The problem — Copy out each line below containing "computer".

Source information —
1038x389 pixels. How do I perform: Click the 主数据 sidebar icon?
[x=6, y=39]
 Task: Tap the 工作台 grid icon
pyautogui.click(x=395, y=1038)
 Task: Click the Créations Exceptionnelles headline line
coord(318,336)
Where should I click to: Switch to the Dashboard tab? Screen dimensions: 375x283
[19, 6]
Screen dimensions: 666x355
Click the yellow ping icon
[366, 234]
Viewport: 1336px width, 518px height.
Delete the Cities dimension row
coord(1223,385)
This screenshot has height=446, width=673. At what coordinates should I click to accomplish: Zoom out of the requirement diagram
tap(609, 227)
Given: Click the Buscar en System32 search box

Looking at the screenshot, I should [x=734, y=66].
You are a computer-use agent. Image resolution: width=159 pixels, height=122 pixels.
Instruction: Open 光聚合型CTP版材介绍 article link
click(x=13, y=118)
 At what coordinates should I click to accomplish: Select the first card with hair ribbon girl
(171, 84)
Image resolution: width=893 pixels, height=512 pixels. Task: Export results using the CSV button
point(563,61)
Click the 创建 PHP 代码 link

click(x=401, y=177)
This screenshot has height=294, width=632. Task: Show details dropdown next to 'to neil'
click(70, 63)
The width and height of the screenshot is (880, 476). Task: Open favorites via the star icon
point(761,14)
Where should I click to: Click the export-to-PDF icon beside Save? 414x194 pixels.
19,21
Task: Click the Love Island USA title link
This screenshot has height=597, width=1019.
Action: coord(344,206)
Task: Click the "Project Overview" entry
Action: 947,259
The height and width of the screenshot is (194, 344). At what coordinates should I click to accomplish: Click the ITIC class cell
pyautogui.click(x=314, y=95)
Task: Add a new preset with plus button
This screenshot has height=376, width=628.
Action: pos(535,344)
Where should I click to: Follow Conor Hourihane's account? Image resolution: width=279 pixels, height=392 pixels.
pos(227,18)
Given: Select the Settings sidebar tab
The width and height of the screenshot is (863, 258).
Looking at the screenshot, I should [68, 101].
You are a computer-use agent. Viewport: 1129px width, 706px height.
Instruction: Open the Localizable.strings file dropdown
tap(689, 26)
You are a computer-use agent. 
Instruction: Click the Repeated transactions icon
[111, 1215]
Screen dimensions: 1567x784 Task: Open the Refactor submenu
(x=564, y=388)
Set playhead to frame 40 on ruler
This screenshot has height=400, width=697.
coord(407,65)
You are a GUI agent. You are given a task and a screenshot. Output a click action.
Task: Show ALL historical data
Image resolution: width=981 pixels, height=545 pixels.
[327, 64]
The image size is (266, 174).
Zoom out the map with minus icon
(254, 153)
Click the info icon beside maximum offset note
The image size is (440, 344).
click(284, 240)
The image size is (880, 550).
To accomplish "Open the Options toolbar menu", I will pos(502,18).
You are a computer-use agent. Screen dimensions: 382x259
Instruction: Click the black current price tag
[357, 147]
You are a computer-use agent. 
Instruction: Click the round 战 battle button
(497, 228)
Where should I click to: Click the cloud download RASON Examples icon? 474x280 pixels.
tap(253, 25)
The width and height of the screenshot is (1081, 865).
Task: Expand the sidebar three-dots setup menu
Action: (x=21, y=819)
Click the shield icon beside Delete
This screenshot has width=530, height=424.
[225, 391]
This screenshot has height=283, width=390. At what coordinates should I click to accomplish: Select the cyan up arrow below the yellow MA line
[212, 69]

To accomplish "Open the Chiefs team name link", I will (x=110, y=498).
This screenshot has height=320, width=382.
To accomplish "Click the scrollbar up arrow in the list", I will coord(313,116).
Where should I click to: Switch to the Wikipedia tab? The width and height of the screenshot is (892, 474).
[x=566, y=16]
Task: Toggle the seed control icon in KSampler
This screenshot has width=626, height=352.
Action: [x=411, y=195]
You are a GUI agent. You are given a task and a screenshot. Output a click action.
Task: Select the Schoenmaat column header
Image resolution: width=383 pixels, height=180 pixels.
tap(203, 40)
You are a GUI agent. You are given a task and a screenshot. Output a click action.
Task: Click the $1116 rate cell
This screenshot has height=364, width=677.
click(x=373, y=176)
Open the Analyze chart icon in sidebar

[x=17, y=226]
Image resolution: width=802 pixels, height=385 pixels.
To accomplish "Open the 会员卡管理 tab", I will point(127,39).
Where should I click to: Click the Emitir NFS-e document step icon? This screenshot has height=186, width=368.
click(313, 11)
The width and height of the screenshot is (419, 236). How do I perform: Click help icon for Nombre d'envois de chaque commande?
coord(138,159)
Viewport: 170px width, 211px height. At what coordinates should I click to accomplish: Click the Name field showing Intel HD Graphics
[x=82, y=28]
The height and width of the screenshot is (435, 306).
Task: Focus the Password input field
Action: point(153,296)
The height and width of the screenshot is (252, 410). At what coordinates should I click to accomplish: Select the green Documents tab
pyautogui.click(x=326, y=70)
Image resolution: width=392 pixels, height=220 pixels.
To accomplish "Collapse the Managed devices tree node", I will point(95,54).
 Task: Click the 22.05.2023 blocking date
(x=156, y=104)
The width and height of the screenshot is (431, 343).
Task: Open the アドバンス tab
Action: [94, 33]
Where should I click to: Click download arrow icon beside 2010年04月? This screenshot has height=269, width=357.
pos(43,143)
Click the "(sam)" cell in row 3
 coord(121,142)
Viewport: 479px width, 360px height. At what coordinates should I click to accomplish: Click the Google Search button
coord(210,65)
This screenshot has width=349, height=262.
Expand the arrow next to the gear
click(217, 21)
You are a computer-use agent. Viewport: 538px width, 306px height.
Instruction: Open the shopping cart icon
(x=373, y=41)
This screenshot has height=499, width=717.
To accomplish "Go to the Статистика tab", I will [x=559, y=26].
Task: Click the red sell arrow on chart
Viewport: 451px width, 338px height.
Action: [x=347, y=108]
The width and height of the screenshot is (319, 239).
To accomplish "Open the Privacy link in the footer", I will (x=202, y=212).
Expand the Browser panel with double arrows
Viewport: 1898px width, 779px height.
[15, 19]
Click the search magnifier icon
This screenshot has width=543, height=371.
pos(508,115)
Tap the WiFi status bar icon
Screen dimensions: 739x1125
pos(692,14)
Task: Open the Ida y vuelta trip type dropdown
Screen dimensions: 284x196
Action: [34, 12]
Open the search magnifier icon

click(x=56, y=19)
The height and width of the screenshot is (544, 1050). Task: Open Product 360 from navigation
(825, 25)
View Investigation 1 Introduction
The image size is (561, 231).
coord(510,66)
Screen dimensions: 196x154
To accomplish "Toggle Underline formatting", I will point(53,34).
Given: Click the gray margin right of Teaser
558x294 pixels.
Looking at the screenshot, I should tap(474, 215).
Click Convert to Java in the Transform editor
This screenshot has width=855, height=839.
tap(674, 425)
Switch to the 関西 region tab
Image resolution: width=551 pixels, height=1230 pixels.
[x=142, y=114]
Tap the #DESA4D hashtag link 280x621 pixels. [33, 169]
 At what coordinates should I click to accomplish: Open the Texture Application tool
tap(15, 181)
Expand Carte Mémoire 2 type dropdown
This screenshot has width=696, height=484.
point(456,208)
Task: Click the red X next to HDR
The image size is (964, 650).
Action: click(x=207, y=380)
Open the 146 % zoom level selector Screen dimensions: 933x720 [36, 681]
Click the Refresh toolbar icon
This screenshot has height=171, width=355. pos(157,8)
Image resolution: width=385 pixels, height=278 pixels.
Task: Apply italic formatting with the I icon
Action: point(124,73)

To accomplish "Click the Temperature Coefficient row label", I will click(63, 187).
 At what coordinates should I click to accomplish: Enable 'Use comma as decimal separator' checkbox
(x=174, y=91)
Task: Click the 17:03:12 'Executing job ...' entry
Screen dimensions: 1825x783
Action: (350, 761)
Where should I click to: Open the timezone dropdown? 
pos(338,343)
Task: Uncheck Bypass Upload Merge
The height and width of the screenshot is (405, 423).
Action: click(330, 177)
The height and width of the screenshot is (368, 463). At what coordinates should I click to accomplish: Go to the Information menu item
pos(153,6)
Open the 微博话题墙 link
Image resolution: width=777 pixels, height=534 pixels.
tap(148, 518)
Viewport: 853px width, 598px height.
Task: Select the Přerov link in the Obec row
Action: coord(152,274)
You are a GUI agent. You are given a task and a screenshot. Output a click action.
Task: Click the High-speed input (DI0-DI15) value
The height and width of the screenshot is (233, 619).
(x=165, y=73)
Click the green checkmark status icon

Written solution —
You are a computer-use agent. Image resolution: width=159 pixels, height=122 pixels.
You are a computer-use agent. Viewport: 1129px width, 706px height.
You are a computer-use agent. 
You are a computer-use agent. Screen dimensions: 382x259
You are a computer-use agent. 
You are a computer-use agent. Viewport: 538px width, 306px height.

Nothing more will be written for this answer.